Find every line in the material below that contains the string "Open", matching uppercase and lowercase letters, and copy each of those lines.

----------

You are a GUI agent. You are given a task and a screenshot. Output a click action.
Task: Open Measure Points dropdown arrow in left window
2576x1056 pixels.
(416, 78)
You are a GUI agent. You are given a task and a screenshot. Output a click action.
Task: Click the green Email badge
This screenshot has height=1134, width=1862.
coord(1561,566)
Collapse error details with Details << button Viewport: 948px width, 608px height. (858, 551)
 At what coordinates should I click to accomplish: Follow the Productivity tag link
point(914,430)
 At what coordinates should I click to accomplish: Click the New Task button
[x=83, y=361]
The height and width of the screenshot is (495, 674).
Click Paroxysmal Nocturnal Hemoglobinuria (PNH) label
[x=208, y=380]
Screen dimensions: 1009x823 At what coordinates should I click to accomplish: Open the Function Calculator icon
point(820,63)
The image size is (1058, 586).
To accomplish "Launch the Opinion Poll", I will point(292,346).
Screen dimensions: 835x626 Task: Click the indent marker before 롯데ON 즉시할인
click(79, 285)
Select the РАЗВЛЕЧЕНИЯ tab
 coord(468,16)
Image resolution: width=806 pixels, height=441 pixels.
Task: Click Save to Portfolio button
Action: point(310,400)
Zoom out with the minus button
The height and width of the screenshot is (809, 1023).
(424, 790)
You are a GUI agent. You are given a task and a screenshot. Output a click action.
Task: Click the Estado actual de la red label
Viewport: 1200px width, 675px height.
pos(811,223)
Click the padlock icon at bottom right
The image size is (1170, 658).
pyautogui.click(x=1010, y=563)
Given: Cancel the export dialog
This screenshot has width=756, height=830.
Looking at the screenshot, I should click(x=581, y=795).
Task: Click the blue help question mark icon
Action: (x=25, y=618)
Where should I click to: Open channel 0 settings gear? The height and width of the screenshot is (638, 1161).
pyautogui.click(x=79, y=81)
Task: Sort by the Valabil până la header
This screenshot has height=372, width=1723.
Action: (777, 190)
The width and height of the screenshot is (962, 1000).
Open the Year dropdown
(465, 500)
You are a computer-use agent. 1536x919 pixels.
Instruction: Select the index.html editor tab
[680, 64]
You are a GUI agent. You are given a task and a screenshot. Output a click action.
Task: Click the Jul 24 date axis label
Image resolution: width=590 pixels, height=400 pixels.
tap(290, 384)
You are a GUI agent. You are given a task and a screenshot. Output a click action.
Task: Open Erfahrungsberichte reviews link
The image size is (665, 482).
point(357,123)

----------

### The response:
Task: Open Measure Points dropdown arrow in left window
Screen dimensions: 1009x823 At what coordinates should I click to accomplish: Open the Function Calculator icon
Where should I click to: Open channel 0 settings gear? The height and width of the screenshot is (638, 1161).
Open the Year dropdown
Task: Open Erfahrungsberichte reviews link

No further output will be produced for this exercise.